_Exercise goal_
Even where a record seems odd, copy it exactly as it appears below.

[Data entries]
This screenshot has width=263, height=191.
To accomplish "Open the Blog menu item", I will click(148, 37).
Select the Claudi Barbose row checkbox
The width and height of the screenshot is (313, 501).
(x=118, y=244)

_Solution to this task_
This screenshot has width=263, height=191.
To accomplish "Open the Blog menu item", I will click(148, 37).
Select the Claudi Barbose row checkbox
The width and height of the screenshot is (313, 501).
(x=118, y=244)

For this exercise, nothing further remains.